-- Request --
Format the lines of the listing below as a JSON list of strings, one string per line, from the line containing "Viewport: 705px width, 505px height." through the end of the listing. Omit blank lines and leave the pictures out.

== Data extract ==

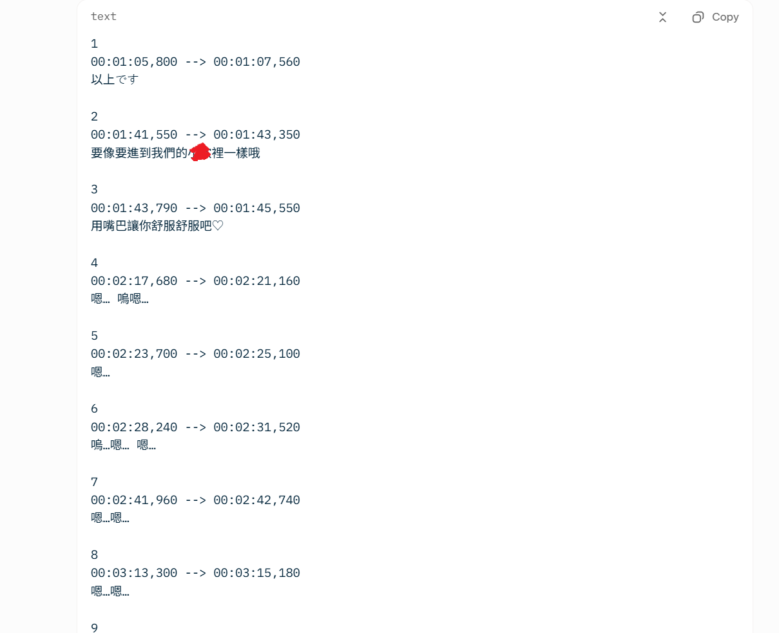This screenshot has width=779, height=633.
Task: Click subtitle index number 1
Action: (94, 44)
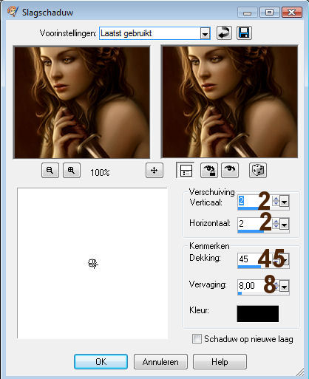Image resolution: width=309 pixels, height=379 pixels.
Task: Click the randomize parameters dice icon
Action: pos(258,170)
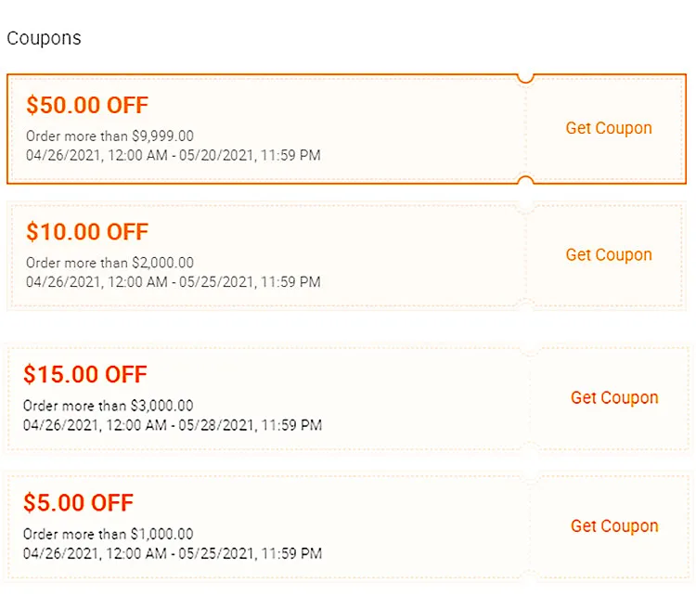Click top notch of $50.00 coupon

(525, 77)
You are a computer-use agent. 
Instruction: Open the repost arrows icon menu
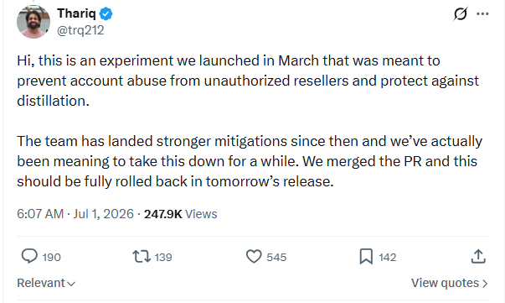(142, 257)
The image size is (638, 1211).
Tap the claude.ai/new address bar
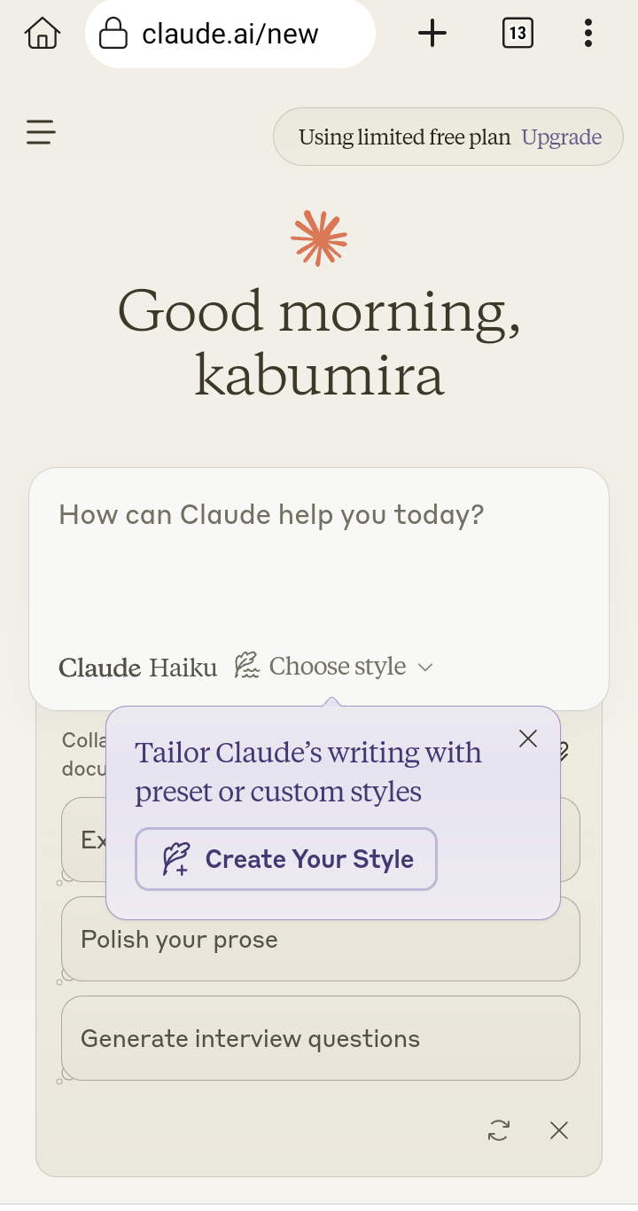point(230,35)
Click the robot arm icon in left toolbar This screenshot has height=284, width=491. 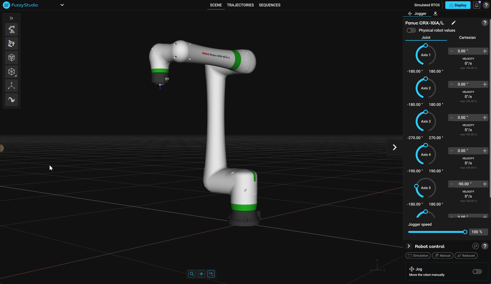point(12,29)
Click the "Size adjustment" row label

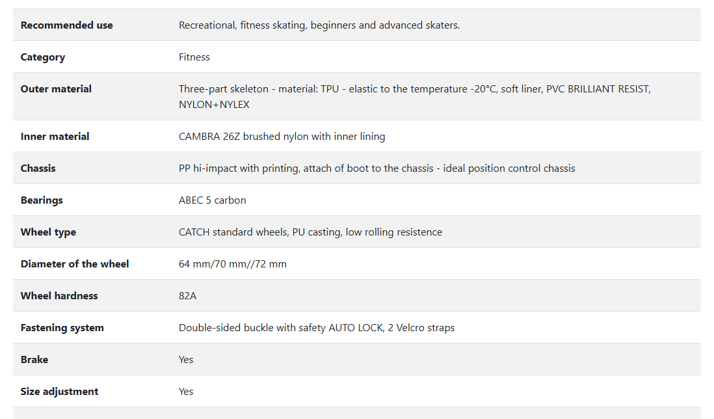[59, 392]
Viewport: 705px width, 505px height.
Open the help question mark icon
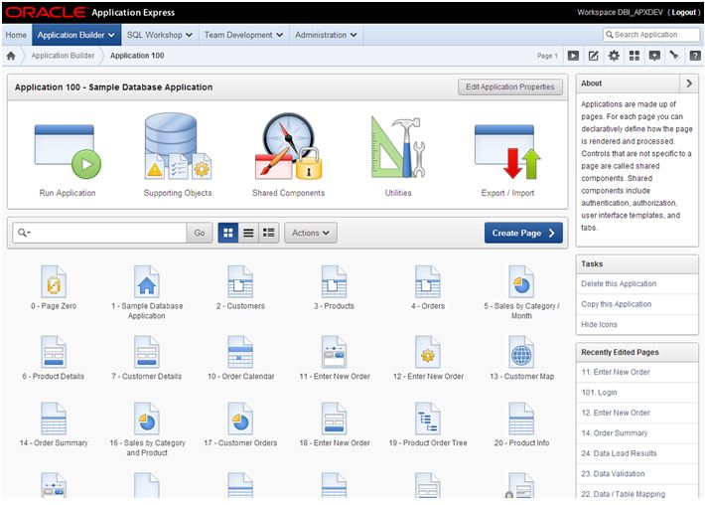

===

-- Result for this task --
[
  "Viewport: 705px width, 505px height.",
  "Open the help question mark icon"
]